■ WHAT IS BEING ASKED
Rewrite the records from the line containing "Identify the location" through the line containing "center [1380, 562].", changing "Identify" to "Find" and leaving everything else unchanged. Return only those lines.

■ RECORDS SHOWN
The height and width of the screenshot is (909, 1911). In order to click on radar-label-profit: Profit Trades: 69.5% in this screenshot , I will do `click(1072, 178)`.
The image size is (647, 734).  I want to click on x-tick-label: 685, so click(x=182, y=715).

---

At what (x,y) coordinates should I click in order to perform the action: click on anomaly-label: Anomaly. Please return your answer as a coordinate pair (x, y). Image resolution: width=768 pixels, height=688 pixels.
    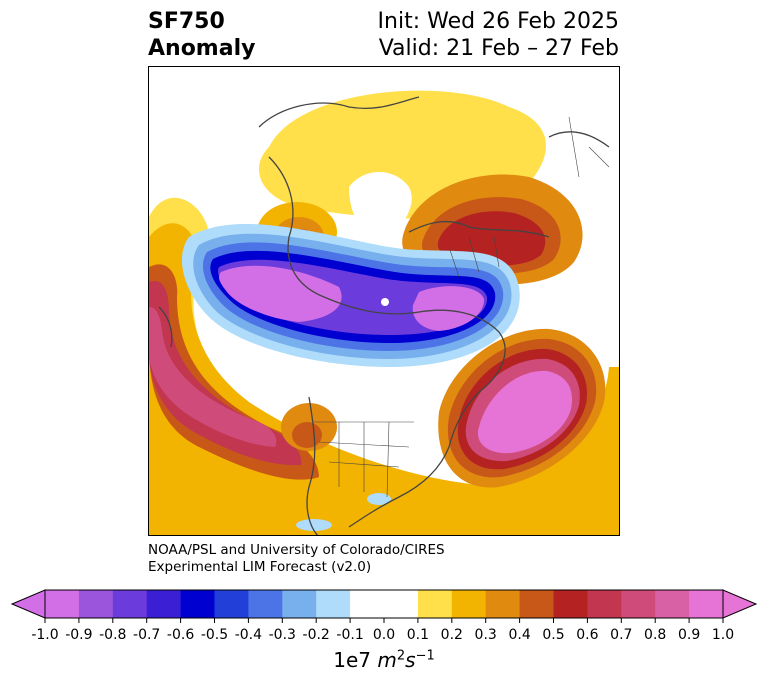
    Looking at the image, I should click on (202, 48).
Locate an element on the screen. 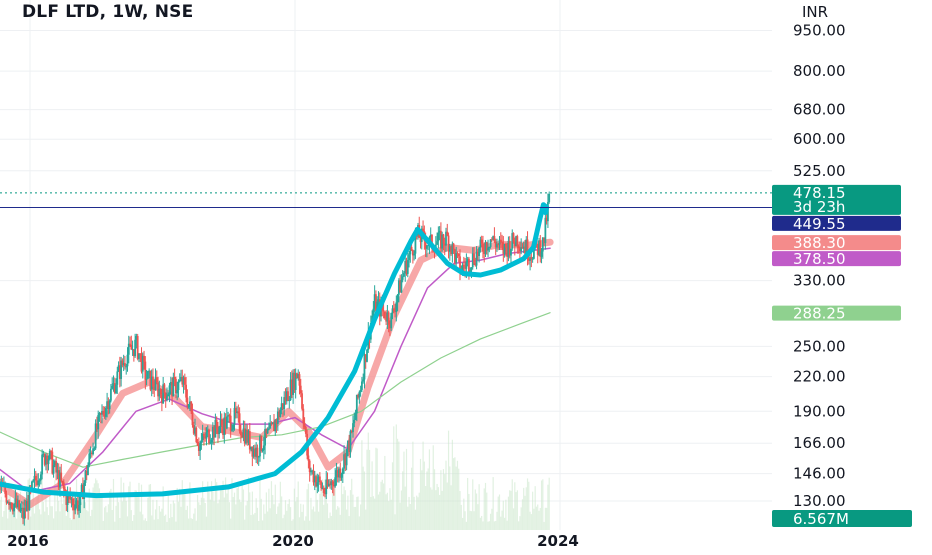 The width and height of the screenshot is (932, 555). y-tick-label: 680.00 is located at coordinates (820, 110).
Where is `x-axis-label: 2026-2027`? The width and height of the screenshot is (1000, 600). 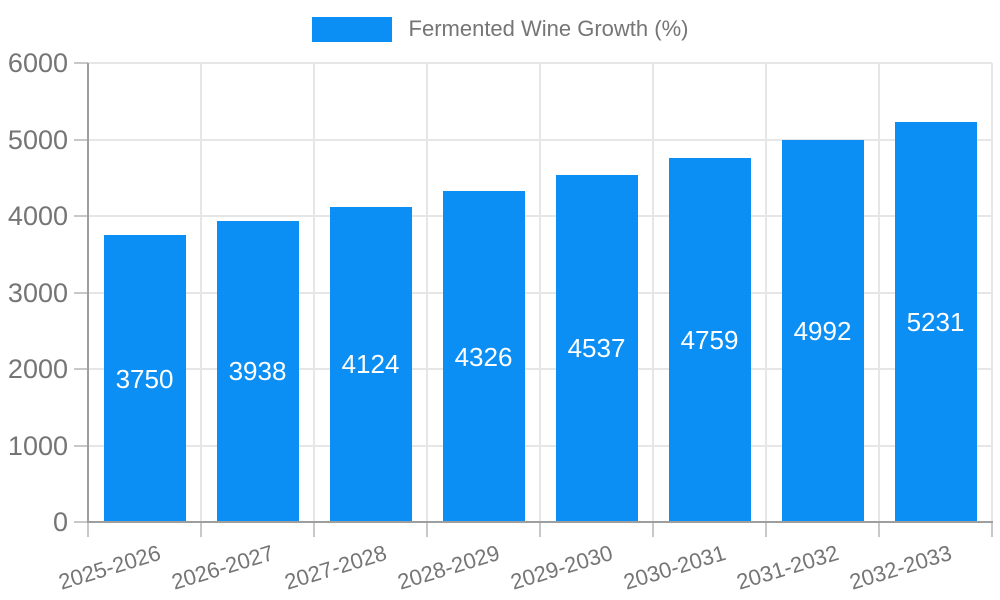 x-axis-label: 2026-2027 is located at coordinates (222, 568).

* * *

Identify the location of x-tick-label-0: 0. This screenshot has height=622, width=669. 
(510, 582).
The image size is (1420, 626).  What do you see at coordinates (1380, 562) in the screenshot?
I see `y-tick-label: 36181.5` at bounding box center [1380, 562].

■ ANSWER FOR THIS EXERCISE
Find the location of x-tick-label-0: 0. This screenshot has height=622, width=669. 
(510, 582).
The image size is (1420, 626).  What do you see at coordinates (1380, 562) in the screenshot?
I see `y-tick-label: 36181.5` at bounding box center [1380, 562].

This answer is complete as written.